Puffy under-eyes in the morning that don't drain by noon. Not 'getting older.' Cortisol curve flat or inverted. AM cortisol bottom quartile = already on reserve before the day starts. Show me the morning saliva panel before you blame the pillow.
@HansAmato Yes. And LH is the split that tells you which one. Over 7 with low T means the testis are failing. His first pattern, Leydig suppression. Under 3 means central. Zinc or thyroid. Most men never pull it. Same low T, opposite fix.
@thegarybrecka Yes. And the hormonal layer tracks this. LPS from the leaky barrier binds TLR4, drives cortisol up. That suppresses Leydig signaling. Men come in with low free T and no one ever checked the gut. The problem reads like testosterone. It usually started one cell upstream.

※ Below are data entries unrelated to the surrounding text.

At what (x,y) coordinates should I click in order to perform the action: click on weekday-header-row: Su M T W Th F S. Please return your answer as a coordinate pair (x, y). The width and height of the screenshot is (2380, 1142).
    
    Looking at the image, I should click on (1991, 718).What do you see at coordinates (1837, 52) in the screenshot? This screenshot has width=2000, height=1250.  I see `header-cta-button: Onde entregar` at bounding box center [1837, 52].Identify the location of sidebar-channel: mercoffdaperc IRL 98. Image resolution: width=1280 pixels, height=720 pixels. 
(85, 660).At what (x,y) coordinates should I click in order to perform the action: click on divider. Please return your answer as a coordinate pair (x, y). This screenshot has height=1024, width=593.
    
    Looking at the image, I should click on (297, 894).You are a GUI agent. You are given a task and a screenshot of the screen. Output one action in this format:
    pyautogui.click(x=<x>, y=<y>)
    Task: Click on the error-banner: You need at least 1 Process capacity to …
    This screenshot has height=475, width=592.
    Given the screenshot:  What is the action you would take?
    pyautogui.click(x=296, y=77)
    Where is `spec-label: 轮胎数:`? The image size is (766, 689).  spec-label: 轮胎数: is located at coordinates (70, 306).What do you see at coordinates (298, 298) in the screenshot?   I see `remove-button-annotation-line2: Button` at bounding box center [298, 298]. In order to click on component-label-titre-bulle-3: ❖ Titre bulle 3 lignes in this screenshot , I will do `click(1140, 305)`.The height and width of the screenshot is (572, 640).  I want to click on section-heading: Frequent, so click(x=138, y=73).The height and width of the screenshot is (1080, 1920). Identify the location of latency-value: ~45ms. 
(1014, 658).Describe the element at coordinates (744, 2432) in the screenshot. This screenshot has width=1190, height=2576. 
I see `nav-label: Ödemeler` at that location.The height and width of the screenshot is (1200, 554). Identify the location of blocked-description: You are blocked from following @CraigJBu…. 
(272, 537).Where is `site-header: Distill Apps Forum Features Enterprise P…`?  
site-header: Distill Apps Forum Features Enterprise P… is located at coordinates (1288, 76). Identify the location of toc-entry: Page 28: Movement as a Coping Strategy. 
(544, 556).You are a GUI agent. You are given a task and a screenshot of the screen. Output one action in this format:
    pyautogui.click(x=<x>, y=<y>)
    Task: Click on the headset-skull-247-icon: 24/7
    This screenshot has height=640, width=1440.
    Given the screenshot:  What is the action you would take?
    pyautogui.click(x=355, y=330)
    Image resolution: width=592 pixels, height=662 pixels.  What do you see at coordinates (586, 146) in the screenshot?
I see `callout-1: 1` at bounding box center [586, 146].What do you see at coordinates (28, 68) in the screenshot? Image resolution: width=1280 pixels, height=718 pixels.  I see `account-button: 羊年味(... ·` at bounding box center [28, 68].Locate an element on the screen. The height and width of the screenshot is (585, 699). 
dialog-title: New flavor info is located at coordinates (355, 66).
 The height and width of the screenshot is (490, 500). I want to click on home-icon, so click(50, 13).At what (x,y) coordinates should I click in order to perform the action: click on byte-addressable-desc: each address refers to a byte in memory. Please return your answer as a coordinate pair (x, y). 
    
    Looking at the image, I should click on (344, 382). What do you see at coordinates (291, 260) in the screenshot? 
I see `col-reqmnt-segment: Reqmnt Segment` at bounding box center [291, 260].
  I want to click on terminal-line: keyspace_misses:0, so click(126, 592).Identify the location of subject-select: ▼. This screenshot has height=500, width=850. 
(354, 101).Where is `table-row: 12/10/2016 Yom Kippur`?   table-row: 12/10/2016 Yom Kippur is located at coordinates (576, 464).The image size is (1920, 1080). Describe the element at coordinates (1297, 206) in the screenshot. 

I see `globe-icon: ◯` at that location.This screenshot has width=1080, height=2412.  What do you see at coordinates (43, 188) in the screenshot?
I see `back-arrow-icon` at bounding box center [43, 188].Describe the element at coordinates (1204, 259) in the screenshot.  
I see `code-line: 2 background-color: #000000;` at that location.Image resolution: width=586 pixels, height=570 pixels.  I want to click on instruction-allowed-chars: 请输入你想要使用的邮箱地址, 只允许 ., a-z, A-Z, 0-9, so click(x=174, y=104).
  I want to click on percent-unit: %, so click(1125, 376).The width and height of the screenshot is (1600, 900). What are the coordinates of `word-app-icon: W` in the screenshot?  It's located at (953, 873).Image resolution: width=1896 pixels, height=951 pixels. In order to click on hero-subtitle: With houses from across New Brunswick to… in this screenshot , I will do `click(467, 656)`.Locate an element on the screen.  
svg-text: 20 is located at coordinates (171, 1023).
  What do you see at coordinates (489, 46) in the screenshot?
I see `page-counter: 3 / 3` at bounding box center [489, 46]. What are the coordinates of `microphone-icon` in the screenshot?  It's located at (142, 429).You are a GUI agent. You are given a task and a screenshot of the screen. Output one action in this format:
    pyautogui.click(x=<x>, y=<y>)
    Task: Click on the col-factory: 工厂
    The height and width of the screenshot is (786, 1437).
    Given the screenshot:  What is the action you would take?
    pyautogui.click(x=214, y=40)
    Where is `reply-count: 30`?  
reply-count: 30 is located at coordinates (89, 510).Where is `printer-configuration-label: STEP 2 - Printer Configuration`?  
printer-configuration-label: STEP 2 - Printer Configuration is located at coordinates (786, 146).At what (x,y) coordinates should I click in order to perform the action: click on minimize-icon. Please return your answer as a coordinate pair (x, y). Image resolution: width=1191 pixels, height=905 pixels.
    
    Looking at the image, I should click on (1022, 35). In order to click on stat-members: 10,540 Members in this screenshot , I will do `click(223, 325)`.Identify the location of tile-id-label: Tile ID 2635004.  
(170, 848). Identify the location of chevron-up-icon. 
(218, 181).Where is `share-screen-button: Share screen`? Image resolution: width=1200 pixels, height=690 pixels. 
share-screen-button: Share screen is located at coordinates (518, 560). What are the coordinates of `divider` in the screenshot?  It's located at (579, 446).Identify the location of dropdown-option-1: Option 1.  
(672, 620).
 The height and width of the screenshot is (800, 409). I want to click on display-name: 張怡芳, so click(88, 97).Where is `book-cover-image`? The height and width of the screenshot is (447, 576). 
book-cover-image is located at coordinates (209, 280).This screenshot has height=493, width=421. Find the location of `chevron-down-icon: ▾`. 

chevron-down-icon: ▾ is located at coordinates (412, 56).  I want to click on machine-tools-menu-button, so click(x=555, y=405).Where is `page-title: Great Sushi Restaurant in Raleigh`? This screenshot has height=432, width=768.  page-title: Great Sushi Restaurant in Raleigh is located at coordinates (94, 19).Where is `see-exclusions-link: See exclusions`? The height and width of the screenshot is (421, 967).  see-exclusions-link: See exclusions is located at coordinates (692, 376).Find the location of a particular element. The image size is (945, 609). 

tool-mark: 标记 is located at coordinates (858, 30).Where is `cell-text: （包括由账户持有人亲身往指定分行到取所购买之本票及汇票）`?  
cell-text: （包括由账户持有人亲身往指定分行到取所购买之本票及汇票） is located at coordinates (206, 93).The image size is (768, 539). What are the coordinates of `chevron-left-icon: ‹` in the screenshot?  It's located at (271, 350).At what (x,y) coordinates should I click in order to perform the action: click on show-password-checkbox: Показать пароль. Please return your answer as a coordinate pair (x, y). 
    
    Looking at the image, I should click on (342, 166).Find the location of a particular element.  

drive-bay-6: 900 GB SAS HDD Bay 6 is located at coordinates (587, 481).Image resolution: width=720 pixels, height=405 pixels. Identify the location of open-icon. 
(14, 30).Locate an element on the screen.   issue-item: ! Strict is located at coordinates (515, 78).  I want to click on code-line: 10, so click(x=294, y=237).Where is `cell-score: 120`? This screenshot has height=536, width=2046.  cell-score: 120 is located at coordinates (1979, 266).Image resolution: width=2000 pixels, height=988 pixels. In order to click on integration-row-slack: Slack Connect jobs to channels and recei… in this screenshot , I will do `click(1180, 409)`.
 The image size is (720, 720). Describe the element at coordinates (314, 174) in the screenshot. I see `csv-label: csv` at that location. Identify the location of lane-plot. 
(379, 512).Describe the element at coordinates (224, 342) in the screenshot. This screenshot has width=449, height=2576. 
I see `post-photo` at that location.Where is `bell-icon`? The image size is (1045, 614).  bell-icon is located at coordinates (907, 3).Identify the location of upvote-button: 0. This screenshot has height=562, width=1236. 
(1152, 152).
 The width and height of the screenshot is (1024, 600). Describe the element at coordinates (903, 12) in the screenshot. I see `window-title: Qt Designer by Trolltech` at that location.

@robertlufkinmd The mechanism matters. Peripheral vasodilation from the shower dumps heat fast, which is what cues sleep onset. The reason it usually beats melatonin: it pushes you into slow-wave sleep sooner. That's when GH pulses and morning free T gets set. Melatonin doesn't move that clock.
@thegarybrecka Yes. And what most men miss is the cortisol awakening response. Fires within 30 min of waking. That pulse also sets the morning free T peak. Carbs spike insulin, which blunts it. Protein doesn't. That's why the first meal has a clock on it.
@HansAmato Right on the neurological vs hormonal split. What I'd add: SHBG climbs with the same gut inflammation you're describing. LH fires, T gets synthesized — but SHBG grabs it before it reaches tissue. Morning wood intact. Free T at the receptor: gone.
@bryan_johnson On the melatonin, your instinct's right. 0.3mg hits the same phase-shift response without the next-day spillover. Above ~1mg you're mostly adding grogginess, not signal. And the cortisol pulse you're advancing also sets the morning free T peak, so the T rhythm shifts with it.
@HansAmato Yes. And the quieter half is what they never touched. A pastoral food chain carries almost no phthalates or BPA. Western men run urinary phthalate metabolites that track lower free T across the cohorts. The diet built the T. The absence of plastic kept it intact.
@robertlufkinmd Yes. And the surprising part is that the joint benefit partly survives adjustment for weight lost. Semaglutide drops hsCRP about a third on its own, so the synovium responds to lower inflammation, not just lighter load. hsCRP tracks it better than the scale.